**Directions:**
#1 Translate into Spanish this sentence from the article on Cleveland's hi-tech growth below: "The Cleveland Innovation Project, a collaboration of the Greater Cleveland Partnership, Cleveland Foundation, Fund For Our Economic Future, JumpStart and TeamNEO, outlined an aggressive ten-year plan during its recent annual meeting to address the immediate and long-term impacts of the coronavirus pandemic while driving northeast Ohio's hi-tech growth moving forward."
#2 Write the next few paragraphs of the article on Cleveland's hi-tech growth below, picking up after its last sentence.

**Text shown:**
────────────────

Collaborating on Hi-Tech Growth

An artist’s rendering of Cleveland’s new Opportunity Corridor.

Cleveland Innovation Project sets aggressive ten-year plan

By Terry Troy

The Cleveland Innovation Project, a collaboration of the Greater Cleveland Partnership, Cleveland Foundation, Fund For Our Economic Future, JumpStart and TeamNEO, outlined an aggressive ten-year plan during its recent annual meeting to address the immediate and long-term impacts of the coronavirus pandemic while driving northeast Ohio’s hi-tech growth moving forward.

“In March, we asked ourselves, ‘What can we do now to get us through the pandemic and help our community emerge in a position of strength?’ ” said Scott Chaikin, chair of the GCP board of directors and executive chairman of the public relations firm Dix & Eaton at the meeting.

────────────────

**Collected data:**
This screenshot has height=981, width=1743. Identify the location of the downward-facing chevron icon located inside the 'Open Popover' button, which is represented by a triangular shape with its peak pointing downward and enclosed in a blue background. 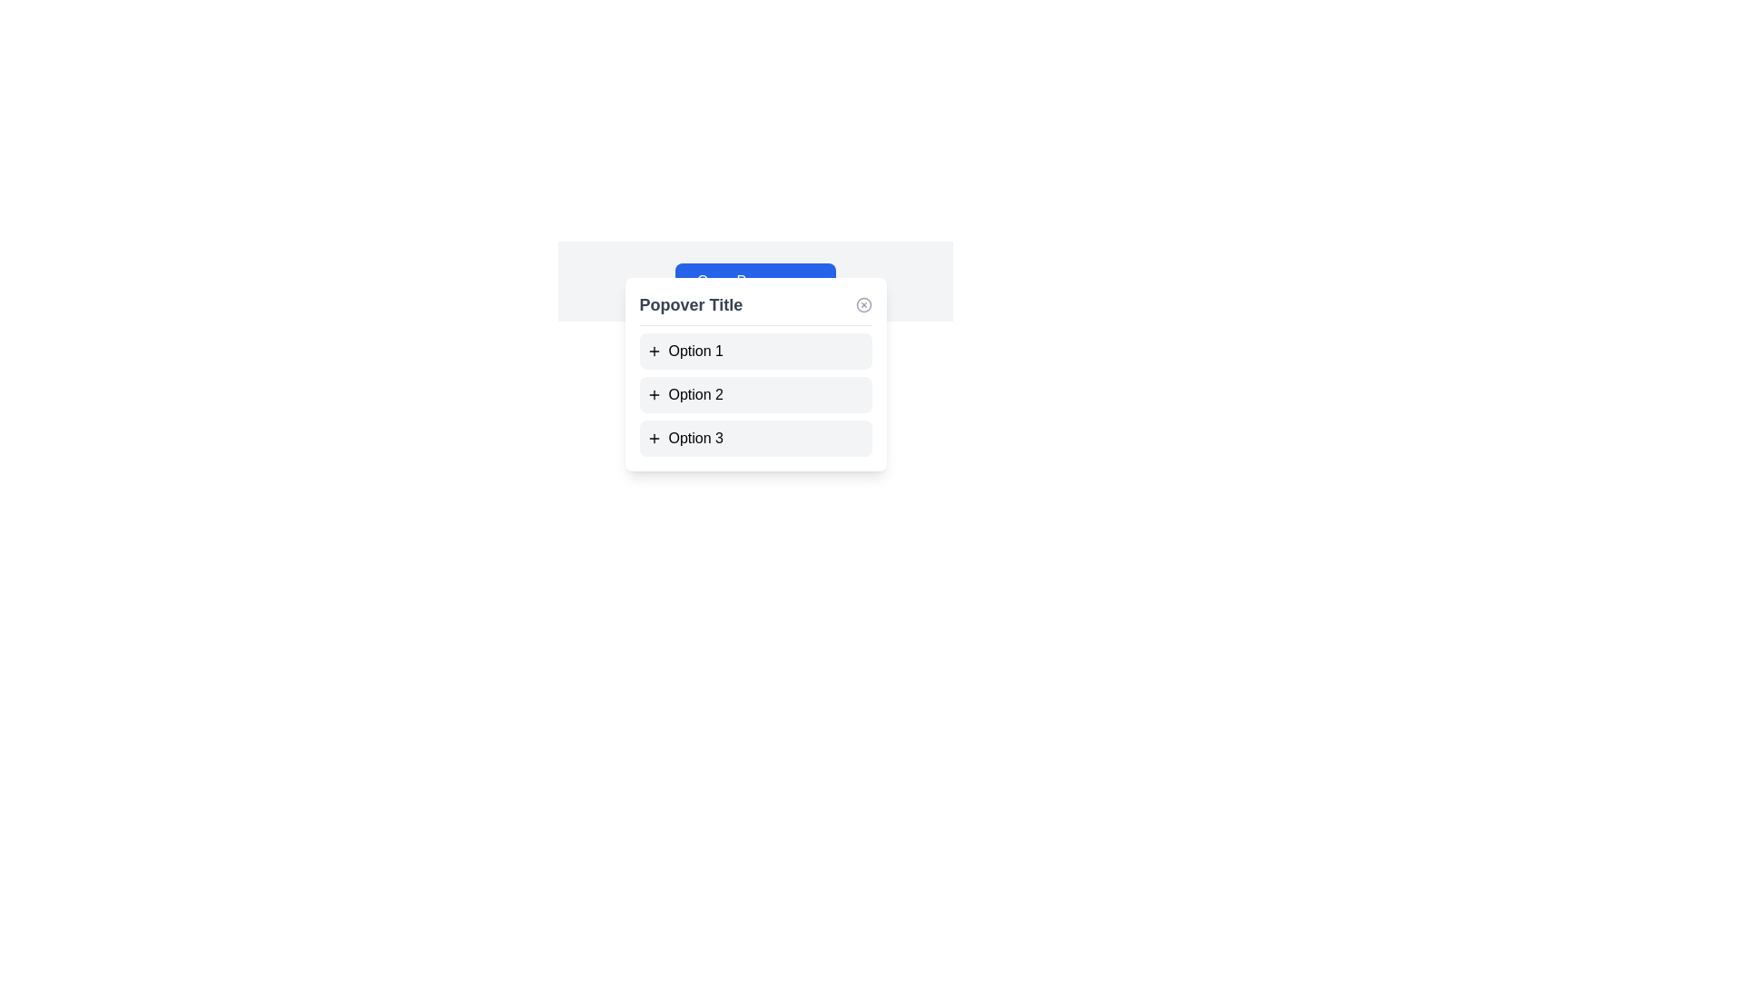
(805, 281).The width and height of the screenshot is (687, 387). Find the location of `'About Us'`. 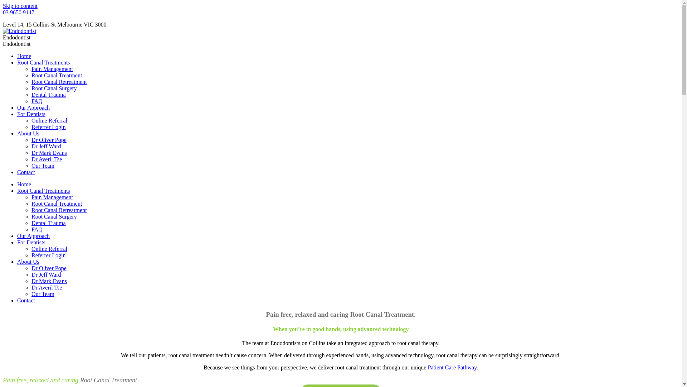

'About Us' is located at coordinates (17, 261). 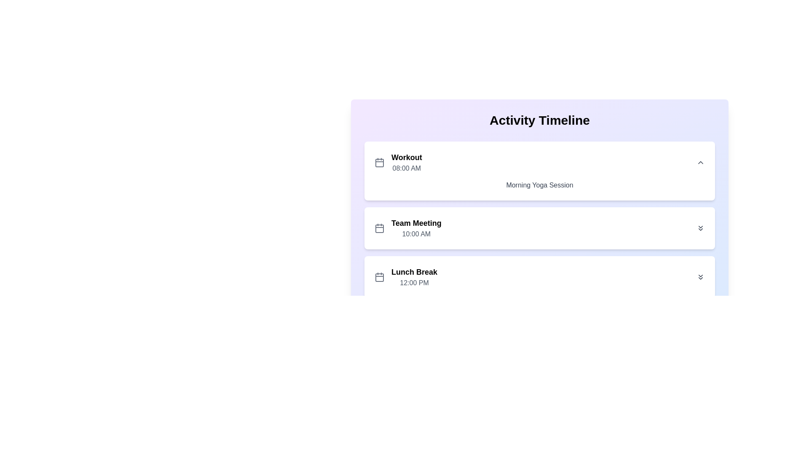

────────────────

**Answers provided:**
#1 El Cleveland Innovation Project, una colaboración de la Greater Cleveland Partnership, la Cleveland Foundation, el Fund For Our Economic Future, JumpStart y TeamNEO, presentó un ambicioso plan a diez años durante su reciente reunión anual para abordar los efectos inmediatos y a largo plazo de la pandemia de coronavirus, al tiempo que impulsa el crecimiento de la alta tecnología en el noreste de Ohio de cara al futuro.

#2
Scott Chaikin, chair of the Greater Cleveland Partnership board of directors

Guided by a Steering Committee of corporate and civic leaders, the project has identified strategic sectors primed for development as well as initiatives to bolster the innovation ecosystem to strengthen the region’s technology-based economic growth and prosperity for all Greater Cleveland residents.

“Since GCP was founded, a primary focus of the organization has been partnering with others to improve the economic vitality of the region,” said Joe Roman, president and CEO at GCP. “We recognize that if we align agendas and collaborate more deeply across the region, we can accelerate and amplify positive impact in the community,”

Based on a review of the region’s innovation assets and industry clusters, market trends, and input from more than 150 business, entrepreneurial, institutional, and civic leaders, three strategic sectors emerged as having the most powerful combination of strengths, opportunities, impact potential, and readiness for scaled growth efforts. These include: smart manufacturing, health innovation , and water technologies.

Within each sector, the focus is on expanding platforms that connect innovators, institutions, entrepreneurs, and industry to leverage technologies and digital applications for creating new products, services, and companies.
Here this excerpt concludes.